[AVAILABLE DATA Boundary: Start]
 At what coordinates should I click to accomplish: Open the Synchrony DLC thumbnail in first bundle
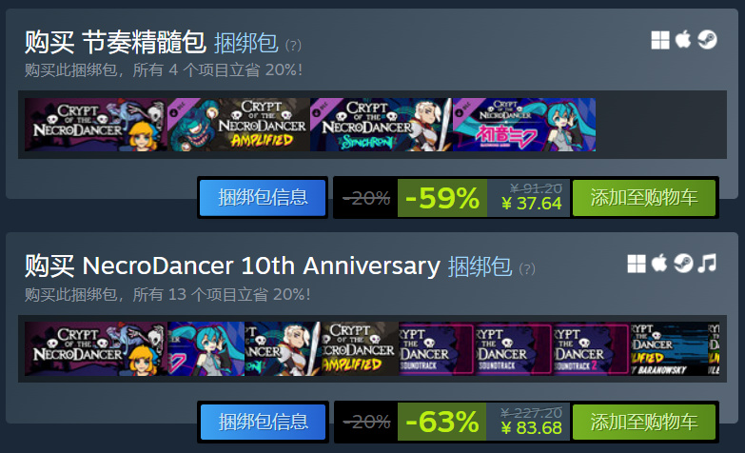pyautogui.click(x=381, y=125)
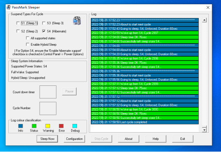Open the Configuration dialog

click(x=75, y=139)
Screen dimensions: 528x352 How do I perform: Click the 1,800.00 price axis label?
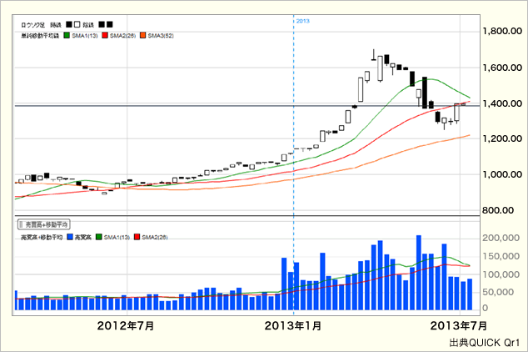coord(502,32)
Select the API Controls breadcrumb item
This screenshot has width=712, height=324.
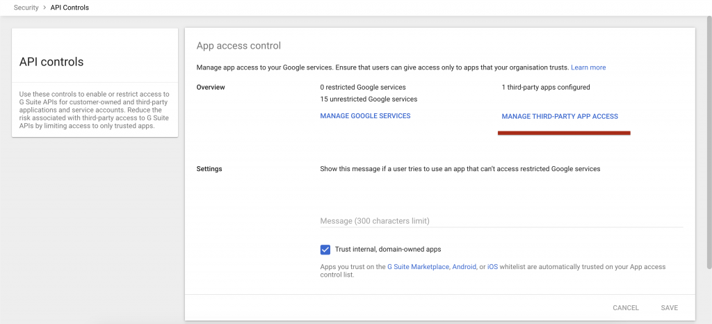(x=70, y=8)
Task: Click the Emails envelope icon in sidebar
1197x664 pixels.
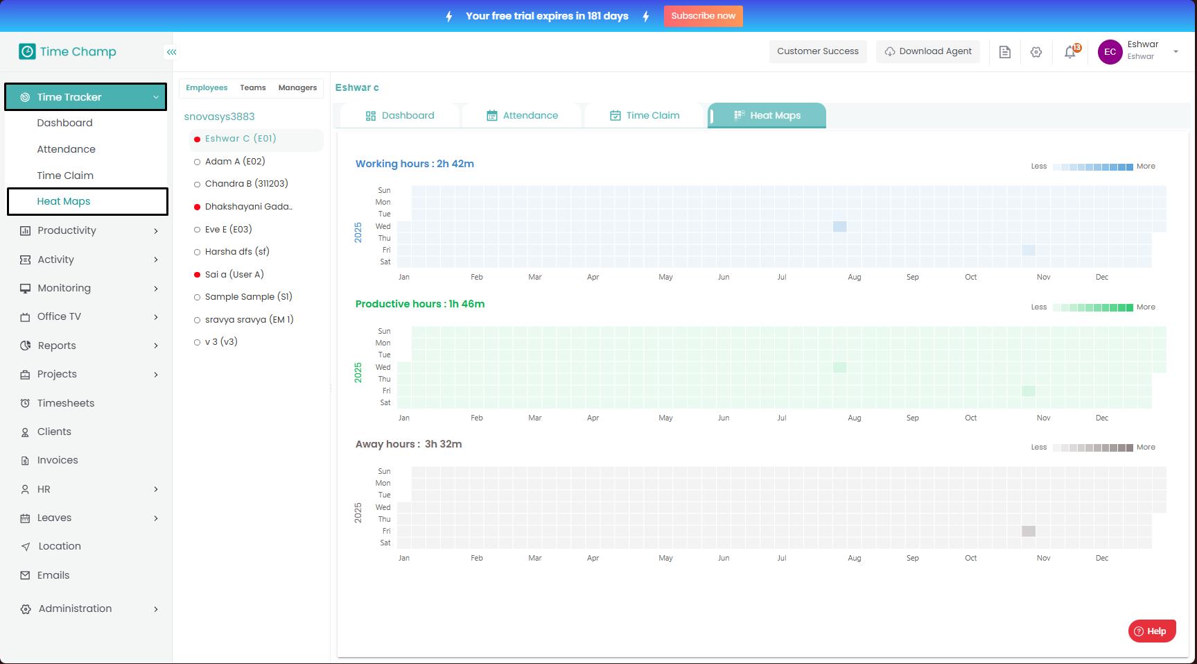Action: [26, 575]
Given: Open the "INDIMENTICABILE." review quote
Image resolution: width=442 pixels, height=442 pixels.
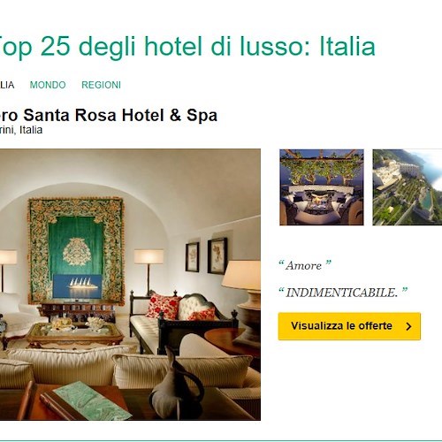Looking at the screenshot, I should (343, 293).
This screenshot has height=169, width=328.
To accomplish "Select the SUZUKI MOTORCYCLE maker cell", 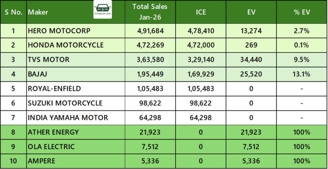I will pyautogui.click(x=65, y=103).
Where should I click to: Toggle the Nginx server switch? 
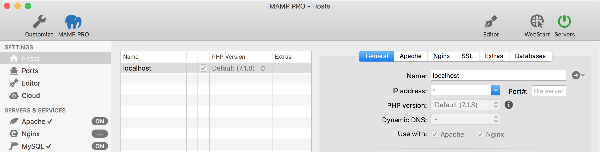coord(100,134)
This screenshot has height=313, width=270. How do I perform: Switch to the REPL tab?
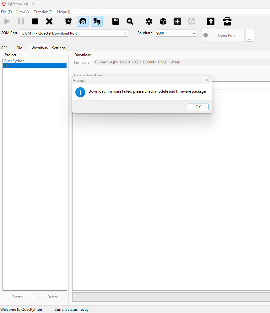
[AVAILABLE DATA Boundary: End]
Pictures aside, return exactly the lines from the data above, starting at the line that has "Task: Click the" and ending at the line that has "This screenshot has height=169, width=328.", both included.

Task: Click the Emails envelope icon in sidebar
1197x664 pixels.
Action: [26, 575]
Given: Open the "INDIMENTICABILE." review quote
Image resolution: width=442 pixels, height=442 pixels.
Looking at the screenshot, I should (343, 293).
This screenshot has height=169, width=328.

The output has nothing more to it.